Friday, March 23, 2012

Eating and Fasting!

May 23rd 2012

It's Spring and that gets me excited about gardening which gets me excited about growing and EATING food.

Last Friday I had lunch with my dear friend Maureen and afterward we walked over to our community garden and she gave me a bunch of stuff she had wintered over.  I walked away with tons of kale, sorrel, onions and garlic.  Encouraged, I came home and pulled out some carrots and arugula - and instead of being discouraged that my brussel sprouts never sprouted, I pulled the plant and the leaves taste like broccoli - delicious.

I've started watching The Chew on Channel 7 cause all they do is cook food.  They had a great early spring recipe that I decided to change slightly and try.  Here's the video of the food from my house (with 2 fresh eggs I pulled from the chicken coop) and the video of what I cooked with an explanation of what's in it.

 Carrots, arugula, and brussel sprout - with eggs.


I placed the onion and garlic in a sauce pan with olive oil and let it sautee then added the the carrots, kale, brussel sprout leaves and sorrel with some tumeric.  I dashed in a little white wine and let it simmer for about 5 minutes.  I then added some grilled chicken from my dinner the night before with some tumeric over all of it and let it simmer for about another 3 minutes.  Pulled it out, drizzled some more olive oil and sprinkled it all with parsley I dried this fall/winter.

I've also been juicing ALOT.  In the mornings I have a fresh organic juice drink which I wrote about in the last blog - but in the afternoon I have a veggie drink.  Usually start with a couple of apples and about an inch of ginger, then juice about 6 carrots (no need to skin anything) - today I added 4 leaves of collards, about 5 handfuls of Kale, a few leaves of sorrel (they are a little bitter) and the rest of my arugula - about 2 handfuls.  That made a pint of juice!  And it was delicious!

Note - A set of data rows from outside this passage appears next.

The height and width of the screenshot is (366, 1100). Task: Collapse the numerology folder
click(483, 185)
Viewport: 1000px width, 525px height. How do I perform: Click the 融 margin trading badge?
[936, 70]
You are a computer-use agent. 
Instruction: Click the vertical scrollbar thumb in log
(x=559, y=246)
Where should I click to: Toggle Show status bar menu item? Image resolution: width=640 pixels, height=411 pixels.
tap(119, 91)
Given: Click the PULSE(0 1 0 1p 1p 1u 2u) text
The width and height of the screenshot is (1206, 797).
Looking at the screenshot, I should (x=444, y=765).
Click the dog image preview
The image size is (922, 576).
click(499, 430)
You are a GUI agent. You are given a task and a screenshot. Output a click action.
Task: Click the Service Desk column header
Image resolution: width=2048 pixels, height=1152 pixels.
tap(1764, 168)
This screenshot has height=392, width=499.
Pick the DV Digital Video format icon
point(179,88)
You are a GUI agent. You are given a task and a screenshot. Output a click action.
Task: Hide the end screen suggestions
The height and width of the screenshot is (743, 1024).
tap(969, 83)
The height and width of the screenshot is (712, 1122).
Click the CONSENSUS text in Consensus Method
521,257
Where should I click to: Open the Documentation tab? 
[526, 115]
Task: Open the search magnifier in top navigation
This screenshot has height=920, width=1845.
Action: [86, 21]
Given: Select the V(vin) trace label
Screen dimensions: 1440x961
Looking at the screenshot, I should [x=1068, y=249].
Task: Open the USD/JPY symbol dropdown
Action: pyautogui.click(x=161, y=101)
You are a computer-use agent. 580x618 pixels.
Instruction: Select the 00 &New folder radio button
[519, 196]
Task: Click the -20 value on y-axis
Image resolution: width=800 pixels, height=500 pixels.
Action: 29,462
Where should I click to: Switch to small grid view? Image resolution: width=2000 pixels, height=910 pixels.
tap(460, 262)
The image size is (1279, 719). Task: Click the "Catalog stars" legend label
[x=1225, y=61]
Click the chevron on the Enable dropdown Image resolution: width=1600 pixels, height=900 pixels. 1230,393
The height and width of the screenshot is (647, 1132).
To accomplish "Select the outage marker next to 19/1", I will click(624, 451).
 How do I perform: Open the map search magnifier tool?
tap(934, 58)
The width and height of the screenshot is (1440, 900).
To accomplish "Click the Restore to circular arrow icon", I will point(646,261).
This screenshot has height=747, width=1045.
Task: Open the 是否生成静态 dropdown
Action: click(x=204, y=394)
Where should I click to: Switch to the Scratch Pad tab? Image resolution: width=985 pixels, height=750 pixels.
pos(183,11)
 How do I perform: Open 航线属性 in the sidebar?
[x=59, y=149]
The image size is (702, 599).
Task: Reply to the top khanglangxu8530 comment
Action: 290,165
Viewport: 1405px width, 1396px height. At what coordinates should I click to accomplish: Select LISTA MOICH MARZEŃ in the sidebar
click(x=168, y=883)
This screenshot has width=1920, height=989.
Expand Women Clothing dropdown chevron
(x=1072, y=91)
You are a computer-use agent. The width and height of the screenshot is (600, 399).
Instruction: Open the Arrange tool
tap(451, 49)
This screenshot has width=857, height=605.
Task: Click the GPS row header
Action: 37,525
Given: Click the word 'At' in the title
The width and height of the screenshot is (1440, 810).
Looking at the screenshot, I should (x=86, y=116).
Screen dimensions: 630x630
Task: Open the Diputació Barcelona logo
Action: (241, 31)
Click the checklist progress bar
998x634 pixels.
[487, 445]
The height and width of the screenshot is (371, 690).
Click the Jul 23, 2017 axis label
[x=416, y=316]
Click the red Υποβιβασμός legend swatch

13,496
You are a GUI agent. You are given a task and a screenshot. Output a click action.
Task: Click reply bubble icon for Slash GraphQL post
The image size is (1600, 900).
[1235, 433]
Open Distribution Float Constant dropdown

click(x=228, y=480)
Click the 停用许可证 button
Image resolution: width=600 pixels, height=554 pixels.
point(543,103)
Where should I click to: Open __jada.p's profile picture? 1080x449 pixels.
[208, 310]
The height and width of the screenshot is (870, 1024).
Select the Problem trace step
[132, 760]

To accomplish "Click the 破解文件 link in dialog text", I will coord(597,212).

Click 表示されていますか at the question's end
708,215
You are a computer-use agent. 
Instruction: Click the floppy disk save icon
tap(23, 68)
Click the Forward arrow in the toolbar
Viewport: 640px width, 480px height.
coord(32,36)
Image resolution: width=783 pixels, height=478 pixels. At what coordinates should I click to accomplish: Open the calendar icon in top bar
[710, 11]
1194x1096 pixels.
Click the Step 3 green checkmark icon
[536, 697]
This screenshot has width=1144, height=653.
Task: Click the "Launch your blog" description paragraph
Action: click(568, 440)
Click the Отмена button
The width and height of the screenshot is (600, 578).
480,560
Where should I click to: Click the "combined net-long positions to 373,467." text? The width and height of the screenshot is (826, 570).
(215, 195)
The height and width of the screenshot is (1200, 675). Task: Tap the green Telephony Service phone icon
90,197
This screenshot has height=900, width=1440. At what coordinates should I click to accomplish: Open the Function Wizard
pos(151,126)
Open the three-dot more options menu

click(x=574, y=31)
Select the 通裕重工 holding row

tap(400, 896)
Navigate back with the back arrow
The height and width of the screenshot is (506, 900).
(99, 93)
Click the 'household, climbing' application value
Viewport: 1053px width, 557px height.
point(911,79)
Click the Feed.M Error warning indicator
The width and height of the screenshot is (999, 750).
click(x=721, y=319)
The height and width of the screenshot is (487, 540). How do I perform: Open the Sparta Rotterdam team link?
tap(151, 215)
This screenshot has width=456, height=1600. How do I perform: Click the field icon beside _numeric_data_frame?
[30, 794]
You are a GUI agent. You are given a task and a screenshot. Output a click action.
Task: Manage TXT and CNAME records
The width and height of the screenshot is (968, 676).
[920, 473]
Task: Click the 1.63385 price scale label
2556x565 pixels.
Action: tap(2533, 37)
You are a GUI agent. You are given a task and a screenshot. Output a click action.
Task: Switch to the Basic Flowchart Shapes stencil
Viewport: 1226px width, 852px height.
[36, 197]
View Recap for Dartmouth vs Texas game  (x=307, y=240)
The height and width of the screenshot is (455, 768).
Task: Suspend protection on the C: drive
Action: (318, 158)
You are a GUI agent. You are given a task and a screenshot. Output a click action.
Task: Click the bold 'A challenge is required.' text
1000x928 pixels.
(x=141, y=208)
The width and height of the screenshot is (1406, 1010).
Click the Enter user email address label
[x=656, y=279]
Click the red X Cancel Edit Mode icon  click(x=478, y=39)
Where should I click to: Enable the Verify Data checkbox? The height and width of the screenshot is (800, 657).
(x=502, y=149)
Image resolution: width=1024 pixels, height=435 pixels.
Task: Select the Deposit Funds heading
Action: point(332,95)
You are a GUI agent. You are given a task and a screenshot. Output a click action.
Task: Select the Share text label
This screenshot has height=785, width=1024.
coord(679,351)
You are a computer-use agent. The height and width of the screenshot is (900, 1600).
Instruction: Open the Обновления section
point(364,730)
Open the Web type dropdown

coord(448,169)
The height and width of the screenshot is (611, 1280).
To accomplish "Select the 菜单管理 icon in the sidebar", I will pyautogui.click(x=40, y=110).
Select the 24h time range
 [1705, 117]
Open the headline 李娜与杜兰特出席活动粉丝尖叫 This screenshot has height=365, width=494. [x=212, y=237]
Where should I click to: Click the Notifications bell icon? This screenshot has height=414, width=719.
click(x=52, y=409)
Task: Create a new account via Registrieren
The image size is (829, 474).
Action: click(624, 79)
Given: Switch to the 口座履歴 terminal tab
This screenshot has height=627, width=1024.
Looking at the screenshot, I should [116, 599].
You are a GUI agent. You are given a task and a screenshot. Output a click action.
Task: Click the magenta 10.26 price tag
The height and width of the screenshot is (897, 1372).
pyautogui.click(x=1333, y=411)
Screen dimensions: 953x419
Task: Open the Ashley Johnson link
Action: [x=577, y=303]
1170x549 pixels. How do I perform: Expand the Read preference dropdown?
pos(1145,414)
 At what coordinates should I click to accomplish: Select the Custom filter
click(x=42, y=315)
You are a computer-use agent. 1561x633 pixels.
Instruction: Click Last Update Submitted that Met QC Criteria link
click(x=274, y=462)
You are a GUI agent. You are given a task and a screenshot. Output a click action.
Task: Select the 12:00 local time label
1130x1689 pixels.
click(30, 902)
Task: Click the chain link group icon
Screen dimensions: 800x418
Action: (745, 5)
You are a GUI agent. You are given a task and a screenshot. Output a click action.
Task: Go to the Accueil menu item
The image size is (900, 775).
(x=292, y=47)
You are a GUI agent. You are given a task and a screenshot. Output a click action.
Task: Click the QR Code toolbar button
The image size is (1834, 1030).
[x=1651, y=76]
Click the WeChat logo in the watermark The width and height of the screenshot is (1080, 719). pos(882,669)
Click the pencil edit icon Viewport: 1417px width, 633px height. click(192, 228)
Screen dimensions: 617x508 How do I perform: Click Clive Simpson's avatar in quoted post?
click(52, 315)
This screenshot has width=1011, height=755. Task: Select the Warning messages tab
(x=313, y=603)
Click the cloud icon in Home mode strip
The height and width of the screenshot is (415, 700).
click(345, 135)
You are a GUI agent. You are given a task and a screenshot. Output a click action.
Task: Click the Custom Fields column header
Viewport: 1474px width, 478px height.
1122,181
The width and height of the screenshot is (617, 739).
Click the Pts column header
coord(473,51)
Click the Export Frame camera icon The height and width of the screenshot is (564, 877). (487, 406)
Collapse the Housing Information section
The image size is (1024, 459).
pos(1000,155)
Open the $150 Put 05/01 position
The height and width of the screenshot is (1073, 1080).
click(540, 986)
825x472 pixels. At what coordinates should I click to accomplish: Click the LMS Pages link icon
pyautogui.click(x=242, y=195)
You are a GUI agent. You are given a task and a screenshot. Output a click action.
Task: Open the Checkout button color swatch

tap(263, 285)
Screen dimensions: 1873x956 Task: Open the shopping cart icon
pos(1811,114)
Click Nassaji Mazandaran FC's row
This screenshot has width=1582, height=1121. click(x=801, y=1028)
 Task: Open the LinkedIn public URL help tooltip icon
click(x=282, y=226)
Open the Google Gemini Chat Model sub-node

On another note, my friends Chad and Gretchen told me about a study they had read about fasting for 48 hours before chemotherapy can get rid of any side effects.  I decided to look it up  -and so far they haven't done any human studies - but it certainly works on mice.  The idea is the starvation causes the healthy cells to protect themselves but the cancer cells leave themselves vulnerable, so the chemotherapy becomes targeted instead of just randomly destroying all cells - cancerous AND healthy.  I have my next infusion this coming Tuesday and figured it wouldn't hurt to try the 48 hour fast beforehand.  I'll let you know how it ends up!!